Set problem:
Repeat word for word everything from "I'm really not" down to "a hardware engineer.)" in the forum thread below about ACPI processor support.

Document text:
========================

I just compiled in ACPI Support <*> Processor, but I can see you already did that... don't know if it should always report the C-states with dmesg, it looks that ACPI/Processor is not detected though. Maybe your hardware is too new for the kernel code to support. My board/bios/cpu are too old for athcool (needs C2), so I stay with C1 and PM-timer (not bad at all).   :Smile: 

Regards.

----------

## solarium_rider

Hmm...I dunno if it's too new.  It's 2003 motherboard, so you would think it would be supported.  I'm just wondering if it's an issue with the Mobile Athon, since it's not officially supported my the motherboard since it's a desktop.  Many people run this though, and I wonder if they have noticed the same problem?

I'm really not that great of a kernel hacker (I did some scheduling modifications in school about 5 years ago), so it's hard for me to look at the code and figure out what's going on (I haven't programmed in C/C++ in quite a few years, I'm more of a hardware engineer.)

----------

## lost+found

 *solarium_rider wrote:*   

> # CONFIG_X86_PM_TIMER is not set

 

Maybe you better use Power Management Timer, for the moment.

 *Quote:*   

> Linux Kernel v2.6.9-gentoo-r1 Configuration
> 
>  ───────────────────────────────────────────────────────────────────────────
> 
>   ┌────────────────────────────────────────── Power Management Timer Support ──────
> ...

 

Orrrr, this... *Quote:*   

> http://www.daniel.nofftz.net/linux/Athlon-Powersaving-HOWTO.html:
> 
> ...2.6.x Kernel: Powermanagment options+ACPI. You must have at least the option Processor enabled. You shouldn't enable Thermal Zone !!...

 

----------

## COiN3D

What does this script exactly do? Does it reduce the CPU Clock Frequency or what?

========================

Items:
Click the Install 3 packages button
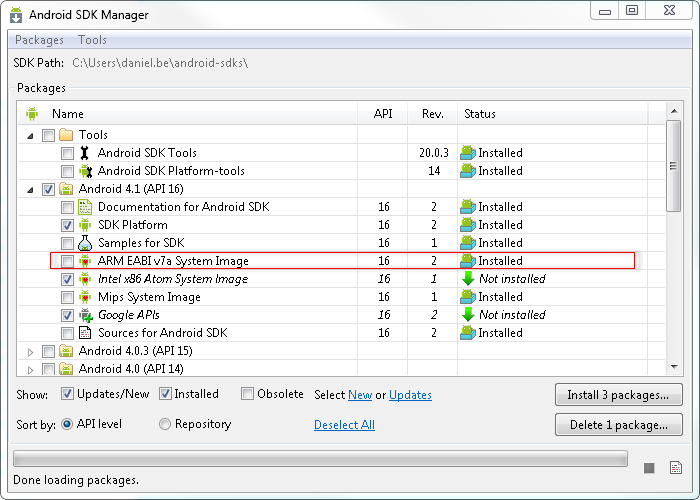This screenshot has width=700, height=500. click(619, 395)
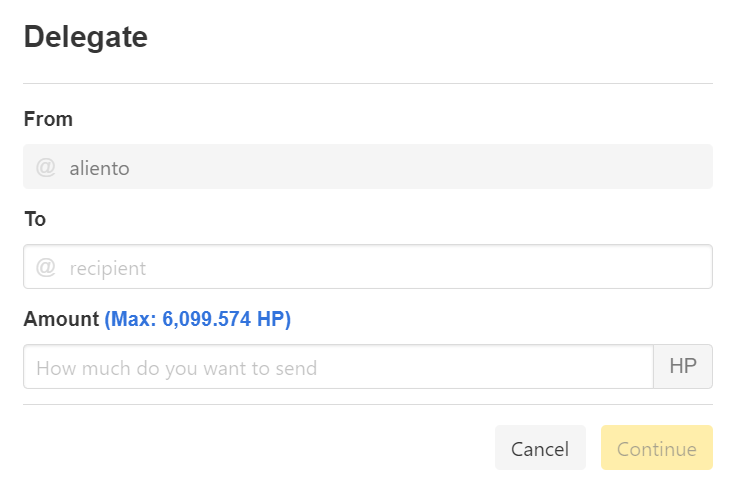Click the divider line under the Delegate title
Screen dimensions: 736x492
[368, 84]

========================

Exercise output:
I'm really not that great of a kernel hacker (I did some scheduling modifications in school about 5 years ago), so it's hard for me to look at the code and figure out what's going on (I haven't programmed in C/C++ in quite a few years, I'm more of a hardware engineer.)